En rigor, esa continuidad ya encuentra una expresión concreta en la primera encíclica de León XIV, titulada "Magnifica Humanitas" y publicada el 25 de mayo pasado. El documento propone una actualización de la doctrina social de la Iglesia frente a la era digital y al desarrollo de la inteligencia artificial, al sostener que toda innovación tecnológica debe estar siempre al servicio de la dignidad humana. El texto del Pontífice reafirma que la persona posee un valor infinito que ningún algoritmo puede reemplazar ni reducir a un conjunto de datos. Además, cuestiona el paradigma tecnocrático cuando desplaza el bienestar humano en favor de intereses económicos o militares y reclama que la inteligencia artificial sea liberada de lógicas de exclusión y concentración del poder. Advierte, además, sobre los riesgos de las corrientes transhumanistas y poshumanistas que debilitan la centralidad de la persona, mientras propone que la ética, la transparencia y la regulación orienten el desarrollo tecnológico hacia el bien común. También reafirma la primacía del trabajo humano frente a la automatización indiscriminada, defiende a los sectores más vulnerables y sostiene que la paz debe prevalecer sobre las nuevas formas de confrontación impulsadas por las tecnologías digitales.

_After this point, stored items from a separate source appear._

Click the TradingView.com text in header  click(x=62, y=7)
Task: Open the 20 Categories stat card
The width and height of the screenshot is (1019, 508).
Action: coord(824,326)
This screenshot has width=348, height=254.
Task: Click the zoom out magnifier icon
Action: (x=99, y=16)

La visita de León XIV, por otro lado, tendrá un fuerte contenido simbólico debido a su vínculo previo con la Argentina. Mucho antes de convertirse en pontífice, Robert Francis Prevost recorrió el país como superior general de la Orden de San Agustín. Su primera visita se produjo en agosto de 2004, cuando permaneció durante aproximadamente dos semanas desarrollando una intensa agenda pastoral e institucional y que concluyó con una misa en la parroquia San Agustín, presidida por el entonces arzobispo de Buenos Aires, Jorge Mario Bergoglio, quien años después sería elegido como el papa Francisco.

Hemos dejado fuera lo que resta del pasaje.